Oct. 11, 1939
Dear Mother, Dad, and All,
It is surely getting hard for me to get at letter writing. Must be getting out of practice; anyway I feel as though I should cut my writing down to half what it has been. Of course I'll write regularly as possible to you and in order to do that and do it completely, I have to start a month or so before we expect a ship.
Conference is over and everything has taken on a little quieter aspect. We have been in quite a rush all last week. Elder Braegger and I are alone now, Elders Price and McEntire having gone east to Hao last Sunday night. We are expecting a ship any morning now and we will go over to Hikueru for a short stay.
The week just passed I attended 20 meetings. (I'm sitting on a cushion now.) From Sunday to Sunday. Our Conference was held the 6th and 7th and regular Meetings Sunday again. Only two Islands were represented, this one and Tauere, so we were disappointed in our crowd, but even at that we had a good time and a successful get-to-gether.
It has been quite stormy lately and for that reason only one boat dared venture out. The ships weren't running just right for the people to get here, and as their little sailing boats are all else they have to travel on the ocean in, one can hardly blame them.
Surely is dark and damp out now. It is only about 5:30 but our lamp is lit and we're sitting shivering to keep warm. That breeze from the south is surely chilly at times. Makes one think of October weather back home. Just right! I always was warm blooded.
Well, Dad, I guess you are just about drawing up plans for your deer hunt. Where will it be this time? Indian Creek? By the time you get this letter I'll undoubtedly have heared as ships are pretty scarce now due to the war trouble. I think ships will come oftener from the States than they will go there. Course we very seldom here what's going on outside and aren't very interested anyway at the present. Once in awhile we hear everything is broke loose and then the next ship brings the news that nothing has started yet and each side is waiting for the other. So, we don't know just what the score is.
The score here is that we gained four Catholics over to our side during the past month. Our Branch is growing, and under the present organization it seems as though it will be a leading one before long.
And now it's about time for Wednesday night meeting so I'd better put on my neck-tie. Will continue to add a bit here and there as time goes by.

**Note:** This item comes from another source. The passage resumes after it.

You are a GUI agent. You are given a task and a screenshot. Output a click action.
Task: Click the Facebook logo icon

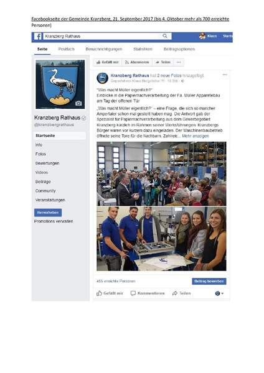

Sunday afternoon and we are about to leave for Hikueru. I'll have to make this letter much shorter than I had planned if I send it in to H.Q. this ship. The ship came a little unexpectedly today but we have been expecting it for
three or two weeks. Now that it is here it keeps us rushing to get prepared. But,
from the time the ship came this morning until now, we performed another baptism of a young lady. It's surely a swell
way to climax our stay here among the people on this island.

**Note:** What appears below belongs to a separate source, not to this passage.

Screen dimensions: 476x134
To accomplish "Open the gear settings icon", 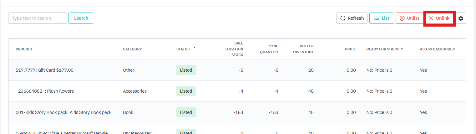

I'll try a few more lines when we land in Hikueru tonight or in the morning, but right now the house is full of "well-wishers" so I better stop for awhile.

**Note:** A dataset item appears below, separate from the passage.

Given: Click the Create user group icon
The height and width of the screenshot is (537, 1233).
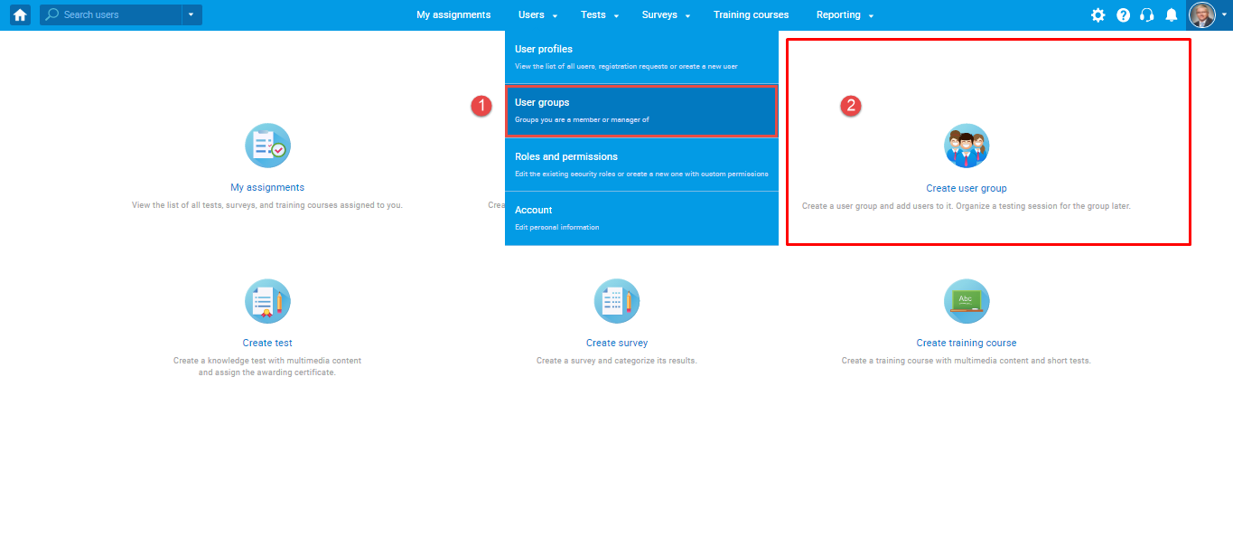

Oct. 23. Well, here we are once again in Hikueru. The passage over was uneventful; I didn't even get sick though almost.
Our home is surely fixed swell for us and the people welcomed us heartily. We will stay here for a short time and then go to Anaa again returning to Tahiti in December. I will write again when I get to H.Q.
This branch is running smoothly and therefore we will not stay very long. It seems just like returning home again after being away a year.
There is no further news; nothing to worry about and everybody is happy.
Love to all,
P.S. I'll start another letter on your Birthday, Mother.